In 1640 it was noted that the church bells had been taken down and sold, (fn. 298) but four bells had been acquired by 1724. (fn. 299) In 1791 two were sold (fn. 300) and two remained in the early 19th century. (fn. 301) By 1864 there was one bell dated 1795. (fn. 302) In the mid 17th century the church had a silver cup and cover, and a pewter flagon. (fn. 303) By c. 1895 there was a silver chalice dated 1612, a flagon given by Terry Sturgeon in 1713, a silver paten of c. 1700 given by H. P. Crofts in 1884, and a chalice and paten given by Edward Barker in 1825. (fn. 304) The register of baptisms begins in 1547, the others in 1558; they are virtually complete.
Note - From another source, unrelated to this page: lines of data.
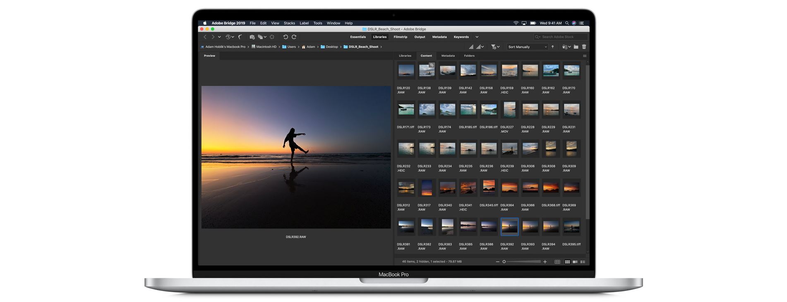This screenshot has width=787, height=302.
Task: Click the Return to Adobe app boomerang icon
Action: (x=240, y=37)
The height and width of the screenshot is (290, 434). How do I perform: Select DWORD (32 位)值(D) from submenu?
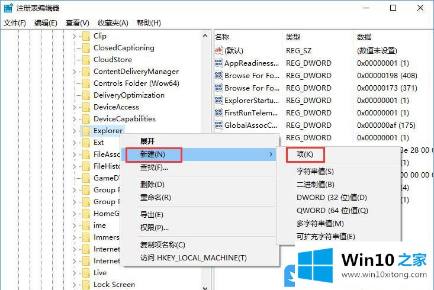point(332,198)
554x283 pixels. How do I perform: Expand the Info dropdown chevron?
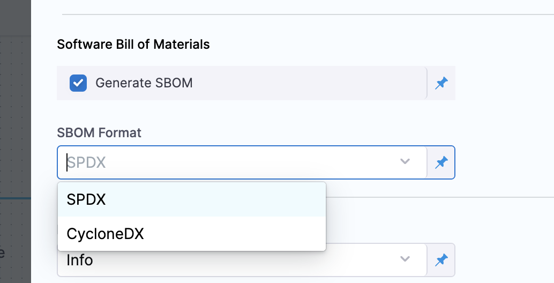point(405,260)
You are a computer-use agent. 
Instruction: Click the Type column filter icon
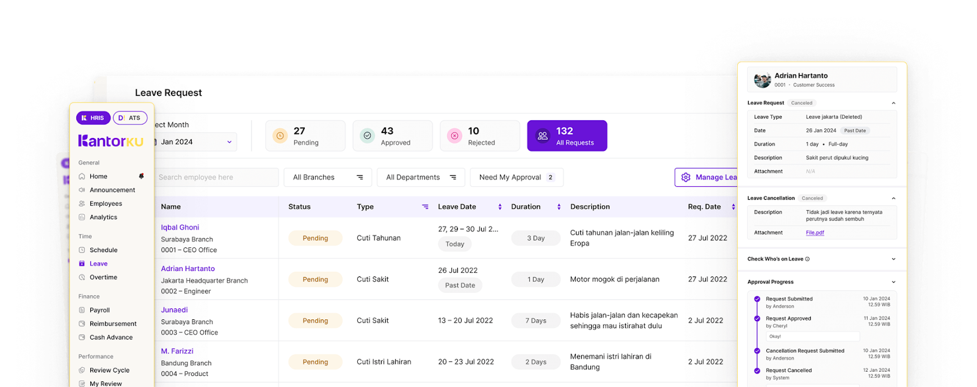pyautogui.click(x=425, y=207)
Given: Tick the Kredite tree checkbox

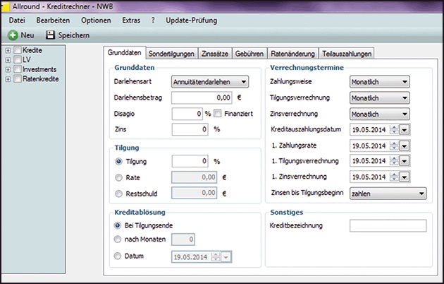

The church of St. Paulinus was opened in Cokeham Road in 1935. In 1973 the congregation moved to Lancing; the church was sold and the site built over. (fn. 305)
In 1811 and 1822 rooms in Sompting were licensed for protestant worship, (fn. 306) and in 1878 Primitive Methodist meetings were held in a cottage. (fn. 307) A Wesleyan Methodist mission chapel was registered in 1887. It was in use in 1901 and 1940, but the registration was cancelled in 1954. (fn. 308) The small chapel, near the west end of the village, was disused in 1978.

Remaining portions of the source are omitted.